Foto: Reuters/A. Machado
... e Lula
O ex-presidente Luiz Inácio Lula da Silva é réu em dez processos relacionados à Lava Jato, sendo acusado pelos crimes de corrupção, lavagem de dinheiro e obstrução da Justiça. As denúncias indicam que Lula teria recebido benefícios das empreiteiras OAS e Odebrecht, envolvendo imóveis no Guarujá e São Bernardo do Campo. Em 2018, ele foi preso e teve uma nova candidatura à Presidência barrada.
Foto: picture-alliance/AP Photo/F. Dana
As prisões
A Lava Jato quebrou tabus no Brasil ao encarcerar altos executivos de empresas e importantes figuras políticas. Entre investigados e aqueles já condenados pela Justiça, estão o executivo Marcelo Odebrecht, ex-presidente da Odebrecht; Eduardo Cunha, ex-presidente da Câmara; Sérgio Cabral, ex-governador do Rio; os ex-ministros José Dirceu (foto) e Antonio Palocci, entre outros.
Foto: picture-alliance/dpa/EPA/H. Alves
As delações
Os acordos de delação premiada são considerados a força-motriz da operação. Depoimentos como o de Marcelo Odebrecht (foto) chegam com potencial para impactar fortemente a investigação. O acordo funciona assim: de um lado, os delatores se comprometem a fornecer provas e contar o que sabem sobre os crimes, além de devolver os bens adquiridos ilegalmente; de outro, a Justiça reduz suas penas.
Foto: Getty Images/AFP/H. Andrey
O juiz
Responsável pela Lava Jato na 1° instância, o ex-juiz federal Sergio Moro logo ganhou notoriedade. Em manifestações, foi ovacionado pelo povo e chegou a ser chamado de "herói nacional". Mas também foi acusado de agir com parcialidade política. Em 2018, deixou o cargo e aceitou ser ministro do presidente Jair Bolsonaro, cuja candidatura foi beneficiada pela prisão de Lula no ano anterior.
Foto: Getty Images/AFP/E. Sa
Expansão internacional
Se começou num posto de gasolina em Brasília, a Lava Jato ganhou proporções internacionais com o aprofundamento das investigações. Segundo dados do Ministério Público Federal levantados a pedido da DW Brasil, a investigação já conta com a cooperação de pelo menos outros 40 países (veja no gráfico acima). Além disso, 14 países, fora o Brasil, investigam práticas ilegais promovidas pela Odebrecht.
Um terremoto político
Ao longo de cinco anos, a Lava Jato influenciou o impeachment de Dilma Rousseff, enfraqueceu o governo Michel Temer e contribuiu para a derrocada de velhos caciques do PT, MDB e PSDB. Em 2018, Lula, então favorito para vencer as eleições presidenciais, foi preso e teve a candidatura barrada. As investigações também fortaleceram um discurso antissistema que beneficiou a campanha de Bolsonaro.

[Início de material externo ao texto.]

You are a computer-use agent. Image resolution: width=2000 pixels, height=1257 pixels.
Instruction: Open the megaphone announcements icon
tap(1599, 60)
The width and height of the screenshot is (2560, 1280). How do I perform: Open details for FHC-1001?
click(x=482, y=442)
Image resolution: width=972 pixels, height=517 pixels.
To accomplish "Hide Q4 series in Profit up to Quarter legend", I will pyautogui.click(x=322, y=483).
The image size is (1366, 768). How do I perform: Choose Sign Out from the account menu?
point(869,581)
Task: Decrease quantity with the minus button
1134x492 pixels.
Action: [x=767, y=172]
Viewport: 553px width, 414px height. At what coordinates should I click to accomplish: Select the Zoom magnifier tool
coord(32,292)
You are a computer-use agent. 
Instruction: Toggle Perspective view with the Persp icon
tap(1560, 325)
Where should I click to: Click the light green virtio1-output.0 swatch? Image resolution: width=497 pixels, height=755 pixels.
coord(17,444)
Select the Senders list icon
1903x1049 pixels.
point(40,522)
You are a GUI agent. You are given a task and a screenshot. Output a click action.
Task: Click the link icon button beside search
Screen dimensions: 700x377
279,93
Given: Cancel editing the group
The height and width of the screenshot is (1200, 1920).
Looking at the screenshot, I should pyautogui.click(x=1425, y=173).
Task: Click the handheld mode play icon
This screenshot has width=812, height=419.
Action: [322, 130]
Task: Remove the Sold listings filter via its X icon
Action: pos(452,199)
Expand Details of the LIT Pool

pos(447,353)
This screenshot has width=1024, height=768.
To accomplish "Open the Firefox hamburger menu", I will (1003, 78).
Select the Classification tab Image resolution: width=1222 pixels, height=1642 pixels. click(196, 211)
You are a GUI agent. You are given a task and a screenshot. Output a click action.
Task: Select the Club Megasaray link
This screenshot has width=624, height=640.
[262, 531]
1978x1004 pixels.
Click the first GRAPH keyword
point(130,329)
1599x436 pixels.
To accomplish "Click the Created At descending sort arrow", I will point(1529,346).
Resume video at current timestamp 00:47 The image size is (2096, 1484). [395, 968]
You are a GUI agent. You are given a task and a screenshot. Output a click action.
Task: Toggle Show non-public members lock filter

Foto: picture-alliance/dpa/ZUMAPRESS/C.Faga
Críticas e revelações
A Lava Jato também acumulou acusações de parcialidade e de abusos em seus métodos. Em 2019, os procuradores da força-tarefa foram duramente criticados por tentarem criar uma fundação para gerenciar uma multa bilionária da Petrobras. No mesmo ano, conversas reveladas pelo site "The Intercept" apontaram suspeita de conluio entre Moro e os procuradores na condução dos processos, o que é proibido.